I looked at doing that, but decided not to because there’s no way to turn it back off once you turn it on that way.

-Philip


> 
>> static struct rtnl_link_ops ipgre_link_ops __read_mostly = {
>> diff --git a/net/ipv4/ip_tunnel.c b/net/ipv4/ip_tunnel.c
>> index d8f5e0a..95649eb 100644
>> --- a/net/ipv4/ip_tunnel.c
>> +++ b/net/ipv4/ip_tunnel.c
>> @@ -682,7 +682,7 @@ void ip_tunnel_xmit(struct sk_buff *skb, struct net_device *dev,
>>        }
>> 
>>        df = tnl_params->frag_off;
>> -       if (skb->protocol == htons(ETH_P_IP))
>> +       if (skb->protocol == htons(ETH_P_IP) && !tunnel->ignore_df)
>>                df |= (inner_iph->frag_off&htons(IP_DF));
>> 
>>        max_headroom = LL_RESERVED_SPACE(rt->dst.dev) + sizeof(struct iphdr)
> 
> Looking at this it appears that you should probably make the feature
> mutually exclusive from the pmtudisc feature.  It wouldn't make much
> sense to set the tunnel to ignore the inner DF bit and then turn
> around and set it because you are enforcing path MTU discovery on the
> tunnel itself.
David Miller June 11, 2016, 6:02 a.m.

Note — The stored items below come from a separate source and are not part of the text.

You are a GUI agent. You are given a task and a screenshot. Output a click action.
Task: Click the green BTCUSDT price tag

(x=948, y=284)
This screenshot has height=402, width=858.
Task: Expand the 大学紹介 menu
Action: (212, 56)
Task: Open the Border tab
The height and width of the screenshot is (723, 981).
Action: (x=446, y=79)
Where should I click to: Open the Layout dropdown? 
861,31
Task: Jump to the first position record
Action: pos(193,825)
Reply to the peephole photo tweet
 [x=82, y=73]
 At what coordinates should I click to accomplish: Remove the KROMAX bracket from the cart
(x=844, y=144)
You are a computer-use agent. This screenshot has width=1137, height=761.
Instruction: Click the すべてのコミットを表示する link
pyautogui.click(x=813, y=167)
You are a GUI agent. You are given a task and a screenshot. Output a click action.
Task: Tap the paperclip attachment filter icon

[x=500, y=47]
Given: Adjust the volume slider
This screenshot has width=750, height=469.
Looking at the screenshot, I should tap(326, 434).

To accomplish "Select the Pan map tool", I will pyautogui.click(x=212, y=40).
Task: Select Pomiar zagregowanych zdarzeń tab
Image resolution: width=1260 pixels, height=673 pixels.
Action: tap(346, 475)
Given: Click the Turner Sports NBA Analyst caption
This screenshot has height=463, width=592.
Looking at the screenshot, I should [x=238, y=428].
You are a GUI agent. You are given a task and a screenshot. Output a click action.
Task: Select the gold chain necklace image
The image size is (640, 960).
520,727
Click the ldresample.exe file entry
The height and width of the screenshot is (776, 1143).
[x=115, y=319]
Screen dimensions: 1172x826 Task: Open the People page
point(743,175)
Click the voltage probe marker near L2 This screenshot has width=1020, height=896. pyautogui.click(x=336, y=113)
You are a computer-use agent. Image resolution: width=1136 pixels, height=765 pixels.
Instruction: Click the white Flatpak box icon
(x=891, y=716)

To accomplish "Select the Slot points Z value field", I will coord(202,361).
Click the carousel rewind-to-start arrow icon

UTC | #7
From: "Philip Prindeville" <philipp@redfish-solutions.com>
Date: Tue,  7 Jun 2016 13:48:46 -0600

> From: Philip Prindeville <philipp@redfish-solutions.com>
> 
> In the presence of firewalls which improperly block ICMP Unreachable
> (including Fragmentation Required) messages, Path MTU Discovery is
> prevented from working.
> 
> A workaround is to handle IPv4 payloads opaquely, ignoring the DF bit--as
> is done for other payloads like AppleTalk--and doing transparent
> fragmentation and reassembly.
> 
> Reviewed-by: Stephen Hemminger <stephen@networkplumber.org>
> Signed-off-by: Philip Prindeville <philipp@redfish-solutions.com>

I think the feedback that this feature should be mutually exclusive
to pmtudisc is valid and you should address that.
Philip Prindeville June 13, 2016, 6:59 p.m. UTC | #8
> On Jun 11, 2016, at 12:02 AM, David Miller <davem@davemloft.net> wrote:
> 
> From: "Philip Prindeville" <philipp@redfish-solutions.com>
> Date: Tue,  7 Jun 2016 13:48:46 -0600
> 
>> From: Philip Prindeville <philipp@redfish-solutions.com>
>> 
>> In the presence of firewalls which improperly block ICMP Unreachable
>> (including Fragmentation Required) messages, Path MTU Discovery is
>> prevented from working.
>> 
>> A workaround is to handle IPv4 payloads opaquely, ignoring the DF bit--as
>> is done for other payloads like AppleTalk--and doing transparent
>> fragmentation and reassembly.
>> 
>> Reviewed-by: Stephen Hemminger <stephen@networkplumber.org>
>> Signed-off-by: Philip Prindeville <philipp@redfish-solutions.com>
> 
> I think the feedback that this feature should be mutually exclusive
> to pmtudisc is valid and you should address that.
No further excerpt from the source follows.